Document excerpt:

▶

When I was 9, I'd spend rainy days listing words, with no greater aim than to admire them. Poodle, puddle, paddle, fiddle, flay, flu, slew, slow: shapely, penciled on bleached pages.

My sister Betty was 12 then, unable to read or write. But she, too, was forging a chummy rapport with our mother tongue, an affinity far freer than my own.

"I had the three-other bug," she might say.

"You mean the 24-hour bug."

"Yuh. The three-other bug."

"Twenty-four-hour bug, Betty."

She'd nod, patient as the moon. "The three-other bug makes you squeezy."

"Queasy, Bet."

"Squeezy."

And so it went. Betty's chatter was a word salad, language flung willy-nilly into a lexicon that—because I was a kid who worshiped rules—drove me flat-out nuts.

"Say cement, Betty."

"Cmenent."

"Cement."

"Cmenent."

In adulthood, however, I came to enjoy the surprises in Betty's speech, this winsome symptom of her lifelong cognitive disability. As we get older, I've begun to wonder whether Betty's diction goofs are less about how she hears and more about how she listens. Her mistakes sound more like the way things should be. Try getting your own tongue around cmenent and you'll be waist-deep in an onomatopoetic sludge that renders the actual word—crisp, clean cement—an anemic impostor.

At the mall, Betty and I sit on a bench outside "Jenny Penny" to people-watch. She settles in for a good rest, for she is feeble these days. You might mistake her for an old woman except for her blue eyes, which are gem bright and merry.

A girl happens past us in a skimpy dress stretched over an undergirding of shapewear, her hair an exploding hay bale. From deep inside her oversize handbag appears a tiny, fully dressed dog. After babies, cats, and garbage collectors, dogs are Betty's favorite earthly delight.

◀

(Saved data entries)
▶

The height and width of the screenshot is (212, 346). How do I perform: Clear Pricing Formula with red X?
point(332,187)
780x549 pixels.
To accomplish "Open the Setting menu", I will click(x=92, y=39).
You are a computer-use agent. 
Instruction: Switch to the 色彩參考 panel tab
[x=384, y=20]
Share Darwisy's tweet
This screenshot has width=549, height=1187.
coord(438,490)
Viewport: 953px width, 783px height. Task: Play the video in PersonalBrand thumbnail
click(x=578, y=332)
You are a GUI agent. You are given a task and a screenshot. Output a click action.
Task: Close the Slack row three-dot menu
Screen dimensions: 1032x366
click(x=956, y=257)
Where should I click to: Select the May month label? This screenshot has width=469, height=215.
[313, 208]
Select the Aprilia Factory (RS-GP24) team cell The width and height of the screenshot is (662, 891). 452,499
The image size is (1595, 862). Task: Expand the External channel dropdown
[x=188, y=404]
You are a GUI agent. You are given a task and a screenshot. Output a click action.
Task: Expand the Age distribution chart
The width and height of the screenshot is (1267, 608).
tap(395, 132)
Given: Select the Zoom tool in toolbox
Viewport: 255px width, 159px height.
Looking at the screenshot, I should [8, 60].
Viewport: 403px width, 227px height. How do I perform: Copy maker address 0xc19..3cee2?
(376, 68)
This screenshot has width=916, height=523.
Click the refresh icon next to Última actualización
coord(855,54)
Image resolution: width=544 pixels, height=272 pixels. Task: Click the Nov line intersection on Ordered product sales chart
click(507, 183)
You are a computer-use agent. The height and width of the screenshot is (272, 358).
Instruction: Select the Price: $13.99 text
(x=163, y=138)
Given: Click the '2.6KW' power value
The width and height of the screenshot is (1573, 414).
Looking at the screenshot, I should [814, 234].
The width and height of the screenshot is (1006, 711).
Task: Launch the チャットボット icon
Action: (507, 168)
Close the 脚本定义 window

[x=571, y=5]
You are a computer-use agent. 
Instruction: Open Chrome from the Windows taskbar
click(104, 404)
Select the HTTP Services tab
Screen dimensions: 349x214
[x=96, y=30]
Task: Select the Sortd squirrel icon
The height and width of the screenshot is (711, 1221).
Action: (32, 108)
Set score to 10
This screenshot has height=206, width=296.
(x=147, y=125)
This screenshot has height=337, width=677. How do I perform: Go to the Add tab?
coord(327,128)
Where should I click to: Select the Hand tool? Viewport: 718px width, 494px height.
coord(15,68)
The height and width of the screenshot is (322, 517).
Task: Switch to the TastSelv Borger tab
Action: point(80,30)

◀

What you need to do:
• A. Reproduce the passage of the essay about Betty that begins with the words "When I was 9, I'd" and ends with "she might say.".
• B. Name each word Betty mispronounces or substitutes in the essay about Betty, and pair it with the word it stands for.

Exercise responses:
• A.
When I was 9, I'd spend rainy days listing words, with no greater aim than to admire them. Poodle, puddle, paddle, fiddle, flay, flu, slew, slow: shapely, penciled on bleached pages.

My sister Betty was 12 then, unable to read or write. But she, too, was forging a chummy rapport with our mother tongue, an affinity far freer than my own.

"I had the three-other bug," she might say.

• B.
- three-other: 24-hour (twenty-four-hour)
- squeezy: queasy
- cmenent: cement